◆ What the task asks
Reproduce verbatim the entries from the first line through the line containing "pyautogui.click(x=115, y=774)", inclusive.

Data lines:

* * * *

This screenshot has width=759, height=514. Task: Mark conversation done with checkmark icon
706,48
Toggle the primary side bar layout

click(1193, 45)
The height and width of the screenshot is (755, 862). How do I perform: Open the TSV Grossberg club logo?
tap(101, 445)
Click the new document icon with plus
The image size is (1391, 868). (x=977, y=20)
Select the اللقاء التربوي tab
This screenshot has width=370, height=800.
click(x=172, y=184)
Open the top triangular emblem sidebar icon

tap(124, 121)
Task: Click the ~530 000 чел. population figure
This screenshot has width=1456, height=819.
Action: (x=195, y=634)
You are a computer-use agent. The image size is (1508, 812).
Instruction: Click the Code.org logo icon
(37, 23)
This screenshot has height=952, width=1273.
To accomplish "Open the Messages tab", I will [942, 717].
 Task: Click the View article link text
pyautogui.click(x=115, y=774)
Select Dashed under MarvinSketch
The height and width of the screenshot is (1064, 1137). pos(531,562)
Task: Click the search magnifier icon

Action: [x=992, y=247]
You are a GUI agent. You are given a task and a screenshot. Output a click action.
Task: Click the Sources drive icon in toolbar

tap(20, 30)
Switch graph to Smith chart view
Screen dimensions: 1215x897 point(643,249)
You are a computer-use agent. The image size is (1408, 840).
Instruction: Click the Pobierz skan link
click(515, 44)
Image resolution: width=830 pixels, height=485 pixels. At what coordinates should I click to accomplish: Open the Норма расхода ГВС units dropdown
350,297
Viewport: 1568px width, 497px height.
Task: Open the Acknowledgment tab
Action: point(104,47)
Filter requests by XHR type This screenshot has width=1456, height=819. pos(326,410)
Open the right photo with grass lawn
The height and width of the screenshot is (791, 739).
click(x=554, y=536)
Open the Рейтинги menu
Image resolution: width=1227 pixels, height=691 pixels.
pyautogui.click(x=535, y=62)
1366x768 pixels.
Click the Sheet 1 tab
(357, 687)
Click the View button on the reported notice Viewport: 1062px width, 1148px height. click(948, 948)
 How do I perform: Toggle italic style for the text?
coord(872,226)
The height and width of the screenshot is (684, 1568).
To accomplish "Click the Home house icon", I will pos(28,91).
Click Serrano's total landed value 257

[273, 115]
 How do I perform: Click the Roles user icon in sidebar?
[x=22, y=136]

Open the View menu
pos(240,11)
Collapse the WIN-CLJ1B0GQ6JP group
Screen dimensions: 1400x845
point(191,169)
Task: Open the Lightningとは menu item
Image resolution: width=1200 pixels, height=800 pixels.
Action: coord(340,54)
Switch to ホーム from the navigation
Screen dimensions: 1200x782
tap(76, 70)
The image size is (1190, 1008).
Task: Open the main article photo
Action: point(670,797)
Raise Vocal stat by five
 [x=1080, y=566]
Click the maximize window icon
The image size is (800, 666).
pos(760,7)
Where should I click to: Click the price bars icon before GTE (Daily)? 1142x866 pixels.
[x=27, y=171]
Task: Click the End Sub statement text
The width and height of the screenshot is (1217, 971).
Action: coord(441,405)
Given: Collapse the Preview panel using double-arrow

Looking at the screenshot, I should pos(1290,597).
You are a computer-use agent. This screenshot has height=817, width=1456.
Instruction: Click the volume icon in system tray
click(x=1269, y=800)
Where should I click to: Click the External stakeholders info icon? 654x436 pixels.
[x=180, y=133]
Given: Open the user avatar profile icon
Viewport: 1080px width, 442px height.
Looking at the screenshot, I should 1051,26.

* * * *

◆ Full answer
This screenshot has width=759, height=514. Task: Mark conversation done with checkmark icon
706,48
Toggle the primary side bar layout

click(1193, 45)
The height and width of the screenshot is (755, 862). How do I perform: Open the TSV Grossberg club logo?
tap(101, 445)
Click the new document icon with plus
The image size is (1391, 868). (x=977, y=20)
Select the اللقاء التربوي tab
This screenshot has width=370, height=800.
click(x=172, y=184)
Open the top triangular emblem sidebar icon

tap(124, 121)
Task: Click the ~530 000 чел. population figure
This screenshot has width=1456, height=819.
Action: (x=195, y=634)
You are a computer-use agent. The image size is (1508, 812).
Instruction: Click the Code.org logo icon
(37, 23)
This screenshot has height=952, width=1273.
To accomplish "Open the Messages tab", I will [942, 717].
 Task: Click the View article link text
pyautogui.click(x=115, y=774)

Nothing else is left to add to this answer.